The runtime are worse with /Qipo, also on 2011.
- compiler 1210, /Qip: ~0.42 sec
- compiler 1210, /Qipo: ~1.30 sec
- compiler 1300, /Qip: ~1.20 sec
- compiler 1300, /Qip: ~1.70 sec
Any suggestions, ideas or magic compiler options that coould help?
One (or maybe the only) reason for the difference seems to be inlining - the code contains (for "historical reasons") quite a lot of__forcelines. At least for this one example, removing one of them helps to get equivalent speed for the two compilers.
Some more Information:
this loss of performance is effecting several algorithms in use. For two of them I have undertaken some experiments.
Intel 11, with lots of forceinlines : 630, 137 (throughput of the two algorithms)

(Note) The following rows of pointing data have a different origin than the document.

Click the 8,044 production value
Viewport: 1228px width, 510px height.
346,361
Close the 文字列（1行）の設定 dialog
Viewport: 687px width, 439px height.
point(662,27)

Intel 13, with lots of forceinlines : 500, 30
Intel 11, without forceinlines: 650, 98
Intel 13, without forcelinines: 650, 77
Intel 13, without forcelines, enable interprocedureal optimizsation: 620, 95
So I still can not reach to original speed, but at least the loss of speed is no longer so dramatic.
As far as I remember long back ago there have been some options to control the heuritics for inlnining - are there still some of those options available? Or any other hints?
It seems inlining is broken under certain circumstances with ICL 13.0. I experienced the same thing while testing ICL 13.0 for our uses. Massive performance drops compared to MSVC 2012, due to lack of inlining small template functions in hot loops.